Source data Start Marker
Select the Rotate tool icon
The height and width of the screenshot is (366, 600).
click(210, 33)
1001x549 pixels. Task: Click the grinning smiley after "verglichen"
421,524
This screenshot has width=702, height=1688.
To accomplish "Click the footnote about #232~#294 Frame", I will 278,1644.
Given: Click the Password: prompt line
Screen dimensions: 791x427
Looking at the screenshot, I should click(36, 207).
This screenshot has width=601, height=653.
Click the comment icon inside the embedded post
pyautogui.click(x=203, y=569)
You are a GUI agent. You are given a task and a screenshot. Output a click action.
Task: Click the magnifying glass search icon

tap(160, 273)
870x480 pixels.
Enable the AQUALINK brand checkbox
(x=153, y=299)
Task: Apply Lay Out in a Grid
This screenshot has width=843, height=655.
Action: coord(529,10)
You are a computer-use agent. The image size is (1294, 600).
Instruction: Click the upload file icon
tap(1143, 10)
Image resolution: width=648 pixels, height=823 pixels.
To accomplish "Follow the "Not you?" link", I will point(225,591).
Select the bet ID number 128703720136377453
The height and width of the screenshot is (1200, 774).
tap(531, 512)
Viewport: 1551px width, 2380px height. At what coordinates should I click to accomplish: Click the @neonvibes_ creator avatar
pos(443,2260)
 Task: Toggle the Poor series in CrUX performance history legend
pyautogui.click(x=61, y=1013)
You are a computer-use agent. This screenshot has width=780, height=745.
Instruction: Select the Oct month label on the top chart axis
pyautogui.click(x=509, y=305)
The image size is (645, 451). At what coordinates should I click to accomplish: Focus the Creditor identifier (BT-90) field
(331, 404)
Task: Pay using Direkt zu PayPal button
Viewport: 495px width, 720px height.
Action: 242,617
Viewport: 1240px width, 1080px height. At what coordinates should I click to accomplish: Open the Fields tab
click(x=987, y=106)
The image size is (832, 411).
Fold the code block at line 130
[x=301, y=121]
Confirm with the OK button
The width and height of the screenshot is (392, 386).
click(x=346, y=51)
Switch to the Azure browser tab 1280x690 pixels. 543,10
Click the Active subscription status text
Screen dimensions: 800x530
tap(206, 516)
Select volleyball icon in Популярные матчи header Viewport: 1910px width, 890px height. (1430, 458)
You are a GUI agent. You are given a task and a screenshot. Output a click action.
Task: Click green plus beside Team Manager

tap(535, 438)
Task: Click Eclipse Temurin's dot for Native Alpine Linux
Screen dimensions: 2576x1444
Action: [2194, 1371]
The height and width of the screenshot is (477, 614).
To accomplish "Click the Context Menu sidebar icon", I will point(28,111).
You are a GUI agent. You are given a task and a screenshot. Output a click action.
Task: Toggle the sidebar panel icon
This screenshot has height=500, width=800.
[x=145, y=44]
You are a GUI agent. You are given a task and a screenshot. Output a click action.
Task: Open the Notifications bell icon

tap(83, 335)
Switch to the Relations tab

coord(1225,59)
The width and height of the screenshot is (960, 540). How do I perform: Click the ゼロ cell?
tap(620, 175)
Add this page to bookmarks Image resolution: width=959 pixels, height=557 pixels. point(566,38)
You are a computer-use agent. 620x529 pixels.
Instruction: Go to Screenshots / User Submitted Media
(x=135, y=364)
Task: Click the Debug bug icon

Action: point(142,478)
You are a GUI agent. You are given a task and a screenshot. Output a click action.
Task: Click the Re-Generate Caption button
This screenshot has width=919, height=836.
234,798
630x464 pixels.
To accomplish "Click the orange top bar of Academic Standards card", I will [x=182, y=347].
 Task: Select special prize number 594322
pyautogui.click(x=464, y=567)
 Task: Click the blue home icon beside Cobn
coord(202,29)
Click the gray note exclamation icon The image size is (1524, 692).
Source data End Marker
> Task goal: The full listing above should be repeated without omission.

> Solution to the problem:
Select the Rotate tool icon
The height and width of the screenshot is (366, 600).
click(210, 33)
1001x549 pixels. Task: Click the grinning smiley after "verglichen"
421,524
This screenshot has width=702, height=1688.
To accomplish "Click the footnote about #232~#294 Frame", I will 278,1644.
Given: Click the Password: prompt line
Screen dimensions: 791x427
Looking at the screenshot, I should click(36, 207).
This screenshot has width=601, height=653.
Click the comment icon inside the embedded post
pyautogui.click(x=203, y=569)
You are a GUI agent. You are given a task and a screenshot. Output a click action.
Task: Click the magnifying glass search icon

tap(160, 273)
870x480 pixels.
Enable the AQUALINK brand checkbox
(x=153, y=299)
Task: Apply Lay Out in a Grid
This screenshot has width=843, height=655.
Action: coord(529,10)
You are a computer-use agent. The image size is (1294, 600).
Instruction: Click the upload file icon
tap(1143, 10)
Image resolution: width=648 pixels, height=823 pixels.
To accomplish "Follow the "Not you?" link", I will point(225,591).
Select the bet ID number 128703720136377453
The height and width of the screenshot is (1200, 774).
tap(531, 512)
Viewport: 1551px width, 2380px height. At what coordinates should I click to accomplish: Click the @neonvibes_ creator avatar
pos(443,2260)
 Task: Toggle the Poor series in CrUX performance history legend
pyautogui.click(x=61, y=1013)
You are a computer-use agent. This screenshot has width=780, height=745.
Instruction: Select the Oct month label on the top chart axis
pyautogui.click(x=509, y=305)
The image size is (645, 451). At what coordinates should I click to accomplish: Focus the Creditor identifier (BT-90) field
(331, 404)
Task: Pay using Direkt zu PayPal button
Viewport: 495px width, 720px height.
Action: 242,617
Viewport: 1240px width, 1080px height. At what coordinates should I click to accomplish: Open the Fields tab
click(x=987, y=106)
The image size is (832, 411).
Fold the code block at line 130
[x=301, y=121]
Confirm with the OK button
The width and height of the screenshot is (392, 386).
click(x=346, y=51)
Switch to the Azure browser tab 1280x690 pixels. 543,10
Click the Active subscription status text
Screen dimensions: 800x530
tap(206, 516)
Select volleyball icon in Популярные матчи header Viewport: 1910px width, 890px height. (1430, 458)
You are a GUI agent. You are given a task and a screenshot. Output a click action.
Task: Click green plus beside Team Manager

tap(535, 438)
Task: Click Eclipse Temurin's dot for Native Alpine Linux
Screen dimensions: 2576x1444
Action: [2194, 1371]
The height and width of the screenshot is (477, 614).
To accomplish "Click the Context Menu sidebar icon", I will point(28,111).
You are a GUI agent. You are given a task and a screenshot. Output a click action.
Task: Toggle the sidebar panel icon
This screenshot has height=500, width=800.
[x=145, y=44]
You are a GUI agent. You are given a task and a screenshot. Output a click action.
Task: Open the Notifications bell icon

tap(83, 335)
Switch to the Relations tab

coord(1225,59)
The width and height of the screenshot is (960, 540). How do I perform: Click the ゼロ cell?
tap(620, 175)
Add this page to bookmarks Image resolution: width=959 pixels, height=557 pixels. point(566,38)
You are a computer-use agent. 620x529 pixels.
Instruction: Go to Screenshots / User Submitted Media
(x=135, y=364)
Task: Click the Debug bug icon

Action: point(142,478)
You are a GUI agent. You are given a task and a screenshot. Output a click action.
Task: Click the Re-Generate Caption button
This screenshot has width=919, height=836.
234,798
630x464 pixels.
To accomplish "Click the orange top bar of Academic Standards card", I will [x=182, y=347].
 Task: Select special prize number 594322
pyautogui.click(x=464, y=567)
 Task: Click the blue home icon beside Cobn
coord(202,29)
Click the gray note exclamation icon The image size is (1524, 692).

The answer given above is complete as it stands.